Your instructions:
Among the records below, find each line that includes the string "axis" and copy it.

Saved data entries
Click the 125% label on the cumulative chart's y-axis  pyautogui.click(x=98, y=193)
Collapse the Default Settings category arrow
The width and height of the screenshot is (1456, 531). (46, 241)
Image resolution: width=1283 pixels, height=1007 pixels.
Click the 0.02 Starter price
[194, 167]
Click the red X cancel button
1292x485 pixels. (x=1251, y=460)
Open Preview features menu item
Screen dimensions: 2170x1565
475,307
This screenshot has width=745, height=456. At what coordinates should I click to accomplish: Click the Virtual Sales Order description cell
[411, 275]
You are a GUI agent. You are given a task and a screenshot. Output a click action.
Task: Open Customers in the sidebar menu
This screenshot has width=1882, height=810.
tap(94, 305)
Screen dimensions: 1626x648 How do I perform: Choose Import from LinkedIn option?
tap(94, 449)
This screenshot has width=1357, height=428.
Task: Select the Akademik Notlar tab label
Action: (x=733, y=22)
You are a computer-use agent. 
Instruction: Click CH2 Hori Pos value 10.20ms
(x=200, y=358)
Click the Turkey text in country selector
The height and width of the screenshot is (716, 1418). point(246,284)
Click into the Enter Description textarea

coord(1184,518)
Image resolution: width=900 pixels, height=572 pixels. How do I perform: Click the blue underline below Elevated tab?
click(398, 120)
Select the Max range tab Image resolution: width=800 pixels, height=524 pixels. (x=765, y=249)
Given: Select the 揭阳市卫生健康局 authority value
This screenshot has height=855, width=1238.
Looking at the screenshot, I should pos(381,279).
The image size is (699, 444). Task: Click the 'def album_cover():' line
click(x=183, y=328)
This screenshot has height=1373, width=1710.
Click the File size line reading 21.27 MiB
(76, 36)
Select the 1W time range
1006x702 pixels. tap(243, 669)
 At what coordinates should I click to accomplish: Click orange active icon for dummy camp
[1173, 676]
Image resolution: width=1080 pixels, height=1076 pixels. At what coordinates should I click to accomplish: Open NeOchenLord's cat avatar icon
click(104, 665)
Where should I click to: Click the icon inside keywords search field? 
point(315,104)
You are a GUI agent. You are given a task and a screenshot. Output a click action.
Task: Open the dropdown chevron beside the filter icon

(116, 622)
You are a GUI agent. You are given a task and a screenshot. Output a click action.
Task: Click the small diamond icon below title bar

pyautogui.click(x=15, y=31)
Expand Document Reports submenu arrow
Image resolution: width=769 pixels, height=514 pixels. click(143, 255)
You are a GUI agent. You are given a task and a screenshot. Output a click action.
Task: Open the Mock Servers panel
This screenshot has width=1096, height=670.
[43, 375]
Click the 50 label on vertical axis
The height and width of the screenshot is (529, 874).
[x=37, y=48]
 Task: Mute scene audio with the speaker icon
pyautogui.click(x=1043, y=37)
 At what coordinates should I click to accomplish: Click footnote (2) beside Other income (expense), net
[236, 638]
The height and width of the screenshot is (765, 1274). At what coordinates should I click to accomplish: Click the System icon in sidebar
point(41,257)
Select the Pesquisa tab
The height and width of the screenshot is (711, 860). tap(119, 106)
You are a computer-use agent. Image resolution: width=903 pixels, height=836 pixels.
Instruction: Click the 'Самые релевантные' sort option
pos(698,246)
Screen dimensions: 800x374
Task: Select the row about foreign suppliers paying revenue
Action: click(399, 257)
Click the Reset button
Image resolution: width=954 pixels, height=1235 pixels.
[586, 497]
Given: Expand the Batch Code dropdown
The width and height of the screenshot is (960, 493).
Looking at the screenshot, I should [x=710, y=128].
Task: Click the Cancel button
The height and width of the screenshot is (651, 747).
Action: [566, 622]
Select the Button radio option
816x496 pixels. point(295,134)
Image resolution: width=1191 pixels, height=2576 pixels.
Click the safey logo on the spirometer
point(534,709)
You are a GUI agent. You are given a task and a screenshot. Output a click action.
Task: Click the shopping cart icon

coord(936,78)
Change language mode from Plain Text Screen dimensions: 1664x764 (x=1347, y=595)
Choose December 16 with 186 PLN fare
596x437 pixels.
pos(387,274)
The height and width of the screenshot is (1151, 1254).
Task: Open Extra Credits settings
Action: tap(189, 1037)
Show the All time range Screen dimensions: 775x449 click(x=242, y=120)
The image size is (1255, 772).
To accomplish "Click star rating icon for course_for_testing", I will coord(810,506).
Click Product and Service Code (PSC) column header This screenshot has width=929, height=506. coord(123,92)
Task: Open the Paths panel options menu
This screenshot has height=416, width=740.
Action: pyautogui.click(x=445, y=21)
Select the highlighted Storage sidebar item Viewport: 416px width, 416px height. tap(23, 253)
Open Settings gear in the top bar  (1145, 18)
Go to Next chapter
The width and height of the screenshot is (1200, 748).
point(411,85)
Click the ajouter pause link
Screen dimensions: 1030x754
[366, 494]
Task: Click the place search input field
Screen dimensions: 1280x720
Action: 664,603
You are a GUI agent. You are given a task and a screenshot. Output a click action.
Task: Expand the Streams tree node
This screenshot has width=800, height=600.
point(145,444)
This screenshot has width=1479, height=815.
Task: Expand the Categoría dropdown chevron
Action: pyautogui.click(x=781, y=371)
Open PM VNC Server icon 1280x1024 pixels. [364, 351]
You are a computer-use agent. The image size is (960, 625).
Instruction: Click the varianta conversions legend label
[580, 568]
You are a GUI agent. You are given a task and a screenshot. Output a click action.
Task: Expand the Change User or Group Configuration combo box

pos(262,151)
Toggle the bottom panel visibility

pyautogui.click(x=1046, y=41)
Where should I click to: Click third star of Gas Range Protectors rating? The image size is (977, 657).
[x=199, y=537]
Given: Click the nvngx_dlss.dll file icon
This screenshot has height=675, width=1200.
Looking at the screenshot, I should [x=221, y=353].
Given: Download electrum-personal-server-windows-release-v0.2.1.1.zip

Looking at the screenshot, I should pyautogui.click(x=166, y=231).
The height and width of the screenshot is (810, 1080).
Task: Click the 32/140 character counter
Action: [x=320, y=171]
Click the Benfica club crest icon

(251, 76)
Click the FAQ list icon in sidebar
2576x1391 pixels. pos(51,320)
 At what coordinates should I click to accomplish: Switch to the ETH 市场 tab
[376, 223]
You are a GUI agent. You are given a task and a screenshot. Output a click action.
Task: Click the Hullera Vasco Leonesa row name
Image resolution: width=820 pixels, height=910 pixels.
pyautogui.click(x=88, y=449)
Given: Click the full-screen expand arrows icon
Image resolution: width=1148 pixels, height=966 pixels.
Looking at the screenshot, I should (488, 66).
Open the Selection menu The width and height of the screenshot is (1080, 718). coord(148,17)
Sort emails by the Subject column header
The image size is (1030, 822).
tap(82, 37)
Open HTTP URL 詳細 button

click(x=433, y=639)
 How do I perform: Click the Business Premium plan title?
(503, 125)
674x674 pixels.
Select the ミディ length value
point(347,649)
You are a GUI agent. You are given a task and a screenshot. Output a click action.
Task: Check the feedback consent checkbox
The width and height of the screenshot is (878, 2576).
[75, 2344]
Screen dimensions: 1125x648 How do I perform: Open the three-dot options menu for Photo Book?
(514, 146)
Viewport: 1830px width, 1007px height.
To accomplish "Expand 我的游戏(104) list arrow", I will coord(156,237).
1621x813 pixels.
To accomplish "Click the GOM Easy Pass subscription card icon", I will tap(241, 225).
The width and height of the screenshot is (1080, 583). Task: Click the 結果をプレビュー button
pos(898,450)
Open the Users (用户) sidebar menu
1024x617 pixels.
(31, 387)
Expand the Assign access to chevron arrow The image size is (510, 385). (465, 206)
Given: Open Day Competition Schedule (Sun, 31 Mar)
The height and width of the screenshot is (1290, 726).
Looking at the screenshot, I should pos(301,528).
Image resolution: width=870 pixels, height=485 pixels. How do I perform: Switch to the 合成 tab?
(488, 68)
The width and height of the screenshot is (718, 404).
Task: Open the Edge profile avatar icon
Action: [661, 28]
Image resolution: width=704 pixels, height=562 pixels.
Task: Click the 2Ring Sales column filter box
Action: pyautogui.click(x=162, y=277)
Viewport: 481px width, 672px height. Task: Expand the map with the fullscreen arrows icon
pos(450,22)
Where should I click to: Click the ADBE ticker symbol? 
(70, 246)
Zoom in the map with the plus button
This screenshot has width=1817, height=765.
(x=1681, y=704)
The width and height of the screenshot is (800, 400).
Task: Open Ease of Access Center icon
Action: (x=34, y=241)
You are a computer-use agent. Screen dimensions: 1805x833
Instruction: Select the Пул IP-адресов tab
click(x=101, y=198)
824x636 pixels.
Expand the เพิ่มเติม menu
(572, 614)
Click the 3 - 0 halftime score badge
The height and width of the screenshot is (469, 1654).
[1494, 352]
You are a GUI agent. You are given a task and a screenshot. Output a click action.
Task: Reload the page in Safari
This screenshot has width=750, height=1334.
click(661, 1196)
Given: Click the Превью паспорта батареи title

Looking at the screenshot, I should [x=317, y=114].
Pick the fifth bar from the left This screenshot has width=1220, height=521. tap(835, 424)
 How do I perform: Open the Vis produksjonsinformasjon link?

Written response:
Click the 125% label on the cumulative chart's y-axis  pyautogui.click(x=98, y=193)
Click the 50 label on vertical axis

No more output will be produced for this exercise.